Scheme people (and I'm generalizing to make a point here, with apologies for casting an entire group with a broad brush that is probably unfair) think Common Lisp macros more unhygienic than they actually are because they don't give enough credit to things like he package system, which Scheme does not have, and which protects CL users a lot more than they give credit for in avoiding collisions. They also don't fairly understand the degree to which Lisp2 protects from the most common scenarios that would happen all the time in Scheme if there were a symbol-based macro system. So CL isn't really as much at risk these days, but it was a bigger issue before packages, and the point is that Lisp decided it would figure out how to tighten later, but that it was too important to leave out, where Scheme held back design until it knew.
But, and this is where I wanted to get to, Scheme led on continuations. That's a hard problem and while it's possible, it's still difficult. I don't quite remember if the original language feature had fully worked through all the tail call situations in the way that ultimately it did. But it was brave to say that full continuations could be made adequately efficient.
And the Lisp community in general, and here I will include Scheme in that, though on other days I think these communities sufficiently different that I would not, have collectively been much more brave and leading than many languages, which only grudgingly allow functionality that they know how to compile.
In the early days of Lisp, the choice to do dynamic memory management was very brave. It took a long time to make GC's efficient, and generational GC was what finally I think made people believe this could be done well in large address spaces. (In small address spaces, it was possible because touching all the memory to do a GC did not introduce thrashing if data was "paged out". And in modern hardware, memory is cheap, so the size is not always a per se issue.
But there was an intermediate time in which lots of memory was addressable but not fully realized as RAM, only virtualized, and GC was a mess in that space.
The Lisp Machines had 3 different unrelated but co-resident and mutually usable garbage collection strategies that could be separately enabled, 2 of them using hardware support (typed pointers) and one of them requiring that computation cease for a while because the virtual machine would be temporarily inconsistent for the last-ditch thing that particular GC could do to save the day when otherwise things were going to fail badly.

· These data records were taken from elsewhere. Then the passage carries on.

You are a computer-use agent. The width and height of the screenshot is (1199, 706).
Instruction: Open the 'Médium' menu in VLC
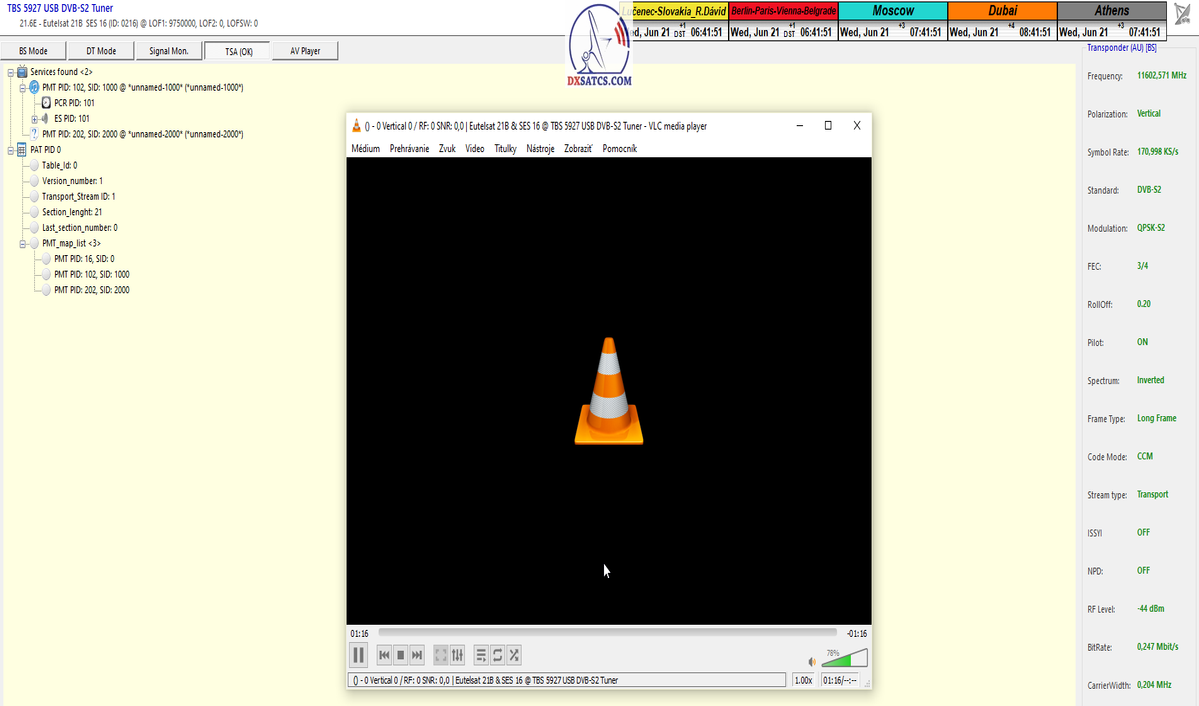click(365, 149)
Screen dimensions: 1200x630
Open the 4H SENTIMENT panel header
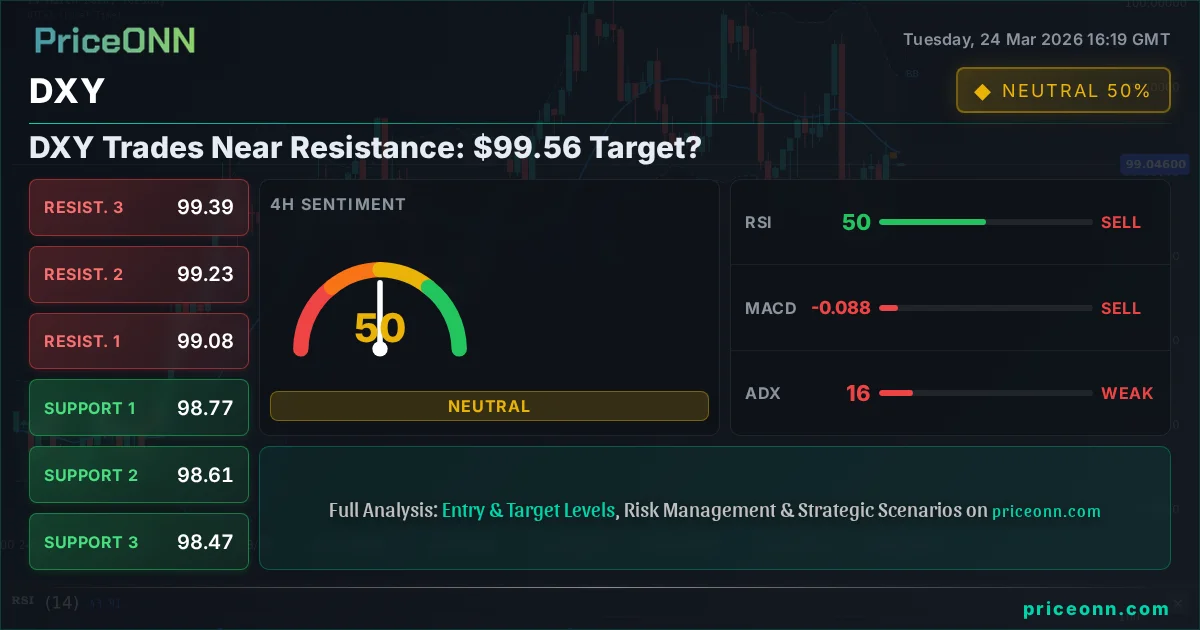click(338, 204)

For a while, dynamic memory management would not be used in real time applications, but ultimately the bet Lisp had made on it proved that it could be done, and it drove the doing of it in a way that holding back would not have.
My (possibly faulty) understanding is that the Java GC was made to work by at least some displaced Lisp GC experts, for example. But certainly the choice to make Java be garbage collected probably derives from the Lispers on its design team feeling it was by then a solved problem.
This aspect of languages' designs, whether they lead or follow, whether they are brave or timid, is not often talked about. But i wanted to give the idea some air. It's cool to have languages that can use existing tech well, but cooler I personally think to see designers consciously driving the creation of such tech.
@kentpitman
> 2 of them using hardware support (typed pointers)I learned about typed pointers from Keith Sklower, from my brief involvement in the earliest days (1978?) of Berkeley's Franz Lisp (implemented in order to support the computer algebra Macsyma port to Vaxima), and it blew my mind. Horizons extended hugely.
A few years later everyone seemed to just take the idea in stride. Yet no one seems to comment on the impact on typed pointers made by big-endian versus little-endian architectures; everyone seems to regard it as a matter of taste. It's not always; it impacts low level implementations.